Well, the first gameplay would be easy enough to neutralize for any algorithm that learns from the data. Now take the opposite approach.

How do you think it will go? It is fairly easy to predict: on average a third lost, a third has equalized and a third won. This strategy gives you a 50% chance to win every game. To get a higher payout percentage you have to take a risk. Would it be fun to watch only random models competing? Rather not, so please do not send entirely random solutions. However, we will use the model in certain situations.

Note that you can try your offline model. Just download from the site You could post them to check how they are, but there is not much computing power there. I made a mistake at the beginning and I posted some codes that were unintentionally random. It is easy to test: as long as the code works with constant inputs (like the first model implemented). If it loses about 50% of the time, your model is probably random.

The model we will implement is a discrete Markov chain.
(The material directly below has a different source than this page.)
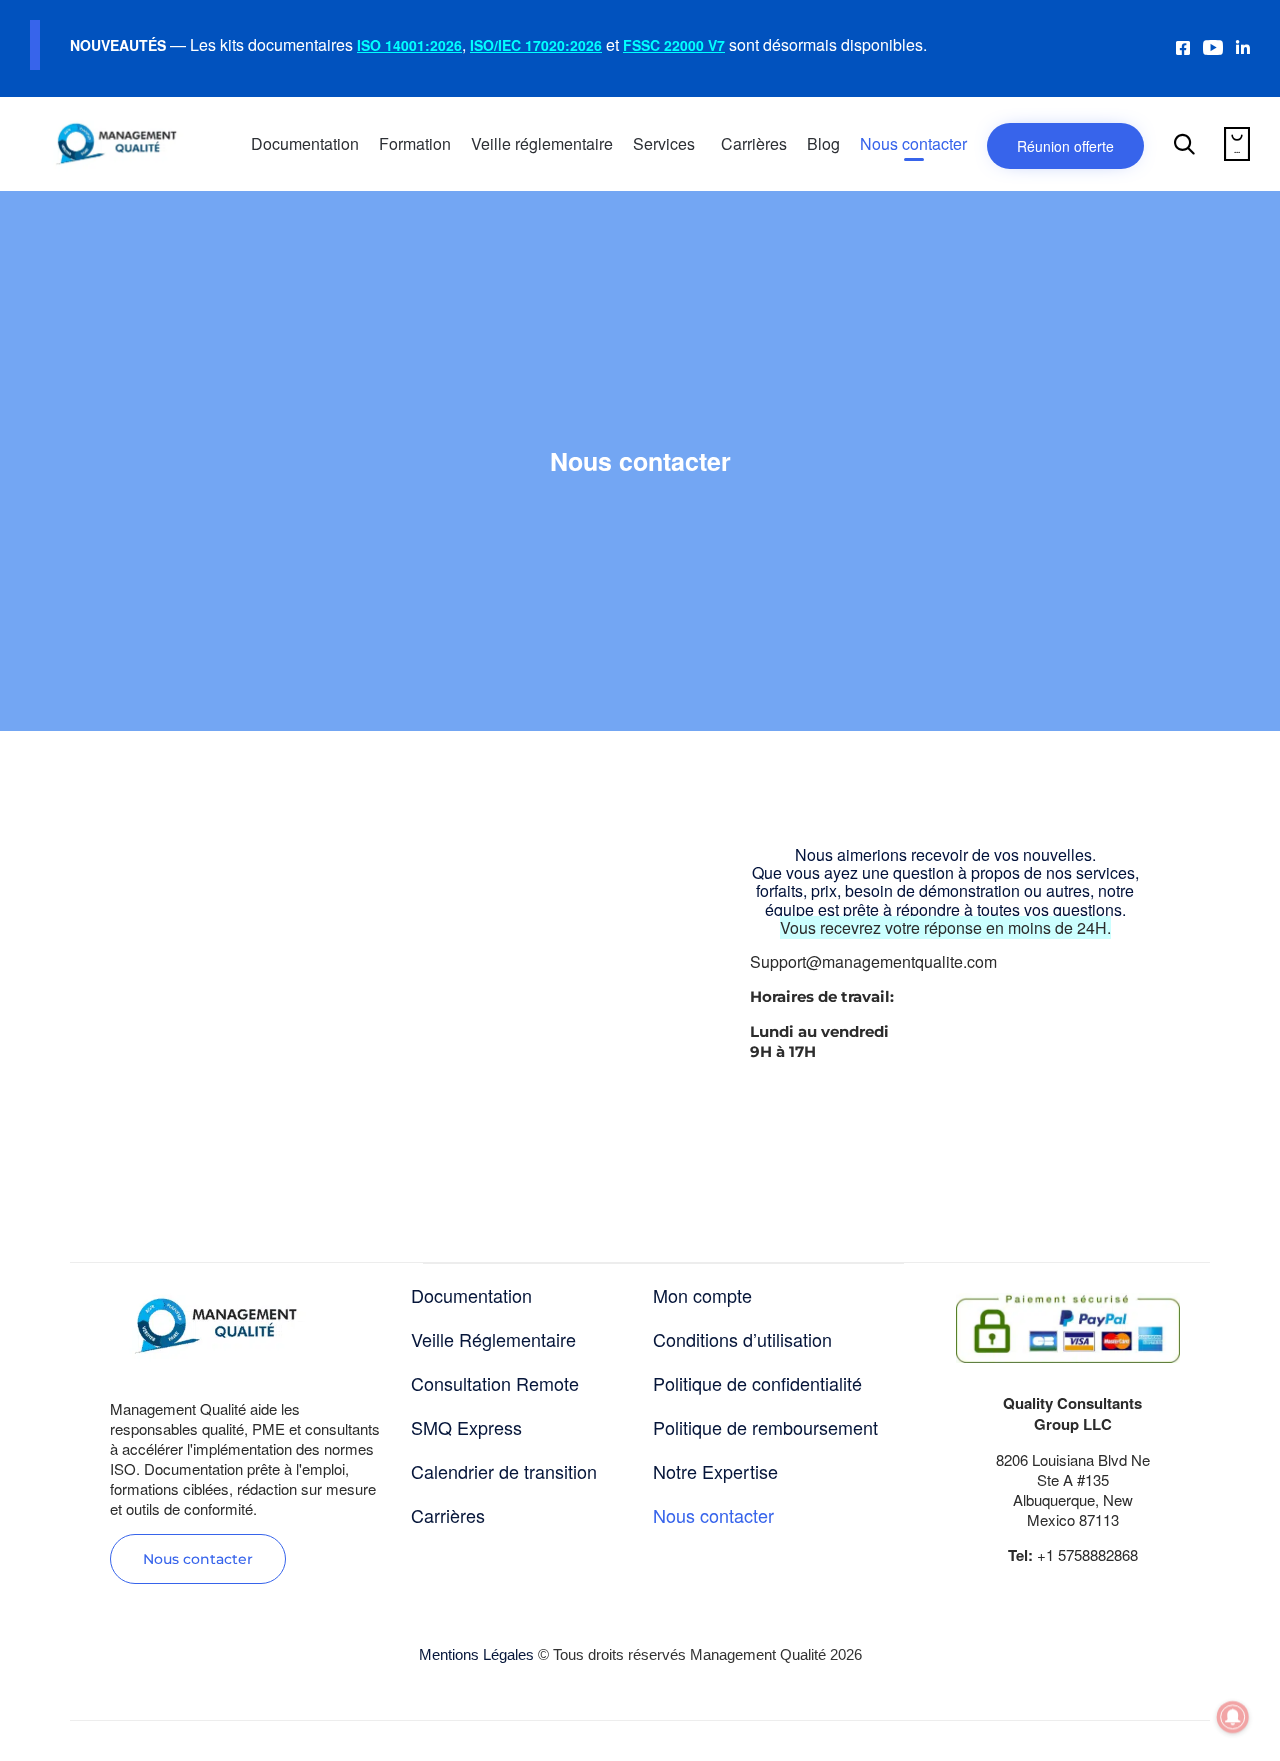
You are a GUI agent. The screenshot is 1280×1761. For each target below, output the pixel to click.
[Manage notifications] (1233, 1717)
It is built on a simple idea. Let's say that a process has two possible states A and E. Now we are in state A. What is the possibility that we will stay in state A? Furthermore, what is the possibility to declare E? With regard to a Markov chain with two possible states, these two probabilities must sum up to 1. Adequately, there would be two probabilities for the current state E. It is possible to see the mechanism in the figure below.
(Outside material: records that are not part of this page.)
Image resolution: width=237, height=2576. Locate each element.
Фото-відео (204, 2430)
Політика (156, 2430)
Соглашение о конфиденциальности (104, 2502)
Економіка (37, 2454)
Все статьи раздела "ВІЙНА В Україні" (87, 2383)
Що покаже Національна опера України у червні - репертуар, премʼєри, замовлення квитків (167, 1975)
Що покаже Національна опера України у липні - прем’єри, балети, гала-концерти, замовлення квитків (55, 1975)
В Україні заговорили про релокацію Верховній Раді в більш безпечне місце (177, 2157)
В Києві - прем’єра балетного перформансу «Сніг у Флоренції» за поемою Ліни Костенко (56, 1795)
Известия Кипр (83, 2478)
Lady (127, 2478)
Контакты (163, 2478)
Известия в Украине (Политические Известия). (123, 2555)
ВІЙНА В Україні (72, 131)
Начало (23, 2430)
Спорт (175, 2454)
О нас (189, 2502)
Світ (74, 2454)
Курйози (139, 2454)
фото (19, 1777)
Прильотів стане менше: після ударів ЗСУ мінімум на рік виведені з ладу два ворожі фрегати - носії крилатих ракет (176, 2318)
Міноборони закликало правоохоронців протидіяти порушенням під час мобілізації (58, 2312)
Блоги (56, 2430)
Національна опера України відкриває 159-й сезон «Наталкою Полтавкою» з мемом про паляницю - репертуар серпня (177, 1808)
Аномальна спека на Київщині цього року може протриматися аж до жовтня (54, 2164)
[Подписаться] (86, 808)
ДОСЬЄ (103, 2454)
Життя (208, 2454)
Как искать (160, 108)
There is an excellent visualization of how Markov Models work here.

How can we use the model in the context of the RPS competition? A natural way is to analyze the entrance and the production from the last round and try to predict the next one entrance. So make the move that beats him. This configuration indicates that our current state is a pair, such as "RP", and the next state is our result. It should look like this:

Here is the implementation. I have also added a n_obs key to keeping the number of occurrences passed. We will use it in the learning process.

The decay parameter represents a memory of the model. A value one would mean that the model has a perfect memory. If assigned with a value between zero and one, the model would do it forget previous observations and then adapt more quickly to changes in opponents' behavior.

As the entrance forecast, the model chooses the move with the highest probability, given the last one output-input pair.

Below you can find the entire game program:

You can play with the algorithm:

I must warn you. This model would not be good in the contest. It's too elementary. Most risk-taking algorithms should be able to counter this strategy. You can see its performance under this link. It's just a place for you to start an adventure in the Rock-Paper-Scissors contest. You can modify the parameters, train many models and choose the best to play, to create ensemble. It depends only on your imagination. The best algorithms win about 80% of the games. You can check my over-70% algorithm here. Can you do any better?

Source link

Leave a Reply

Your email address will not be published.